You might be tempted to call out to Charlie the Dalmatian, but he may not respond. "He's 100-percent deaf. We've done all the tests," said Charlie's handler, Colleen Wilson of Hollywood.
Charlie was abandoned and scheduled to be put down at a shelter when Wilson adopted him. Wilson said he'd been surrendered by prior owners who probably didn't realize he was deaf.
"When I first met him, he was jumping all over me, scratching me and biting my arms", Wilson said. After Wilson trained with Charlie, she quickly realized he was smart and intuitive.
The two of them set out to learn American Sign Language together.
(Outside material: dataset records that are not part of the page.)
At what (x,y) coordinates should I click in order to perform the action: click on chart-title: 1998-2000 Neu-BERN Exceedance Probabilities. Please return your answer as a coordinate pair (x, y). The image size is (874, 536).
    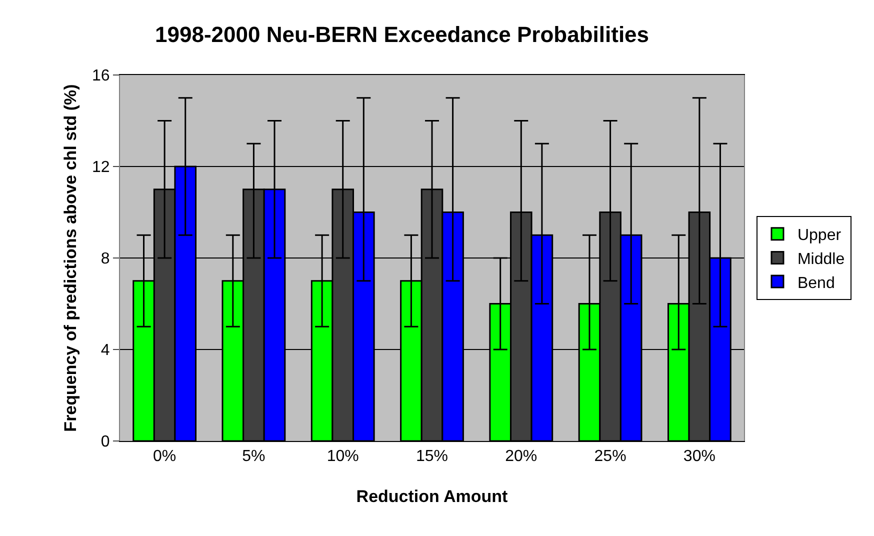
    Looking at the image, I should click on (402, 35).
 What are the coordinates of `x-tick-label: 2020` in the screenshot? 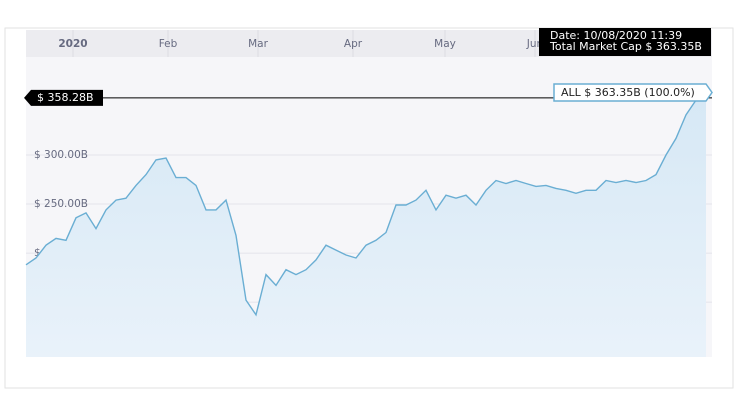 It's located at (72, 44).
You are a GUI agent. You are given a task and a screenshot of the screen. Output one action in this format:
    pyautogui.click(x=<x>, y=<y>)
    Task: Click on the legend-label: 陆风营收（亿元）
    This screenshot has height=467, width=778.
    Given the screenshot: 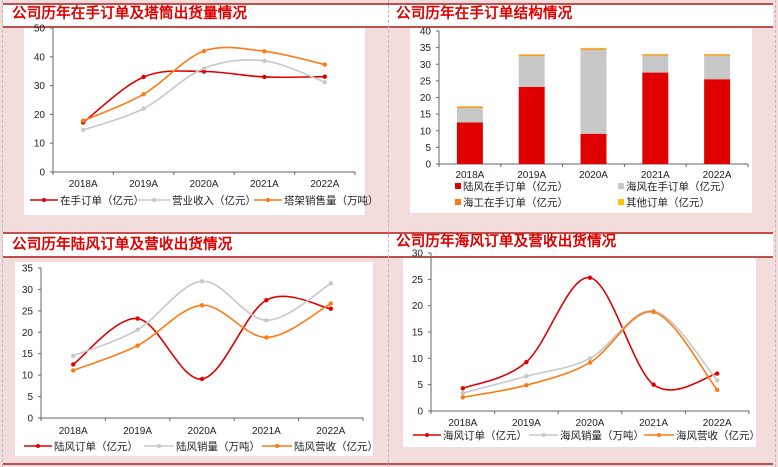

Wilson said the trick is to get Charlie to look at you.
"I taught him the sign 'look at me' and from there I can go to sit, down, water, food, walk, car ride." Charlie turned out to be a great student. He can crawl across the floor when he sees the sign.
While most Dalmatians are usually too high strung for therapy work, Charlie has the perfect temperament to be around those in the hospital.
Erin Pickerel, a coordinator with The Paula Kent Meehan Pawsitive Pet Program at Providence Saint John's Health Center decided to give him a chance. She said the fact Charlie is deaf helps him focus.
"Charlie will literally stare into the soul of our patients. He connects in a deeper way," Pickerel said.
Wilson said Charlie recognizes more than 50 signs in American Sign Language, including his name, "hug," and his favorite "love."
"He does 'I love you' to people. And he'll kiss them. And they get all excited because they've communicated with him and he reacts to it," said Wilson.
Wilson added, "Dogs with disabilities are just like regular dogs, they just communicate differently."
Both Wilson and Pickerel hope Charlie's success will blaze a trail for other rescue dogs.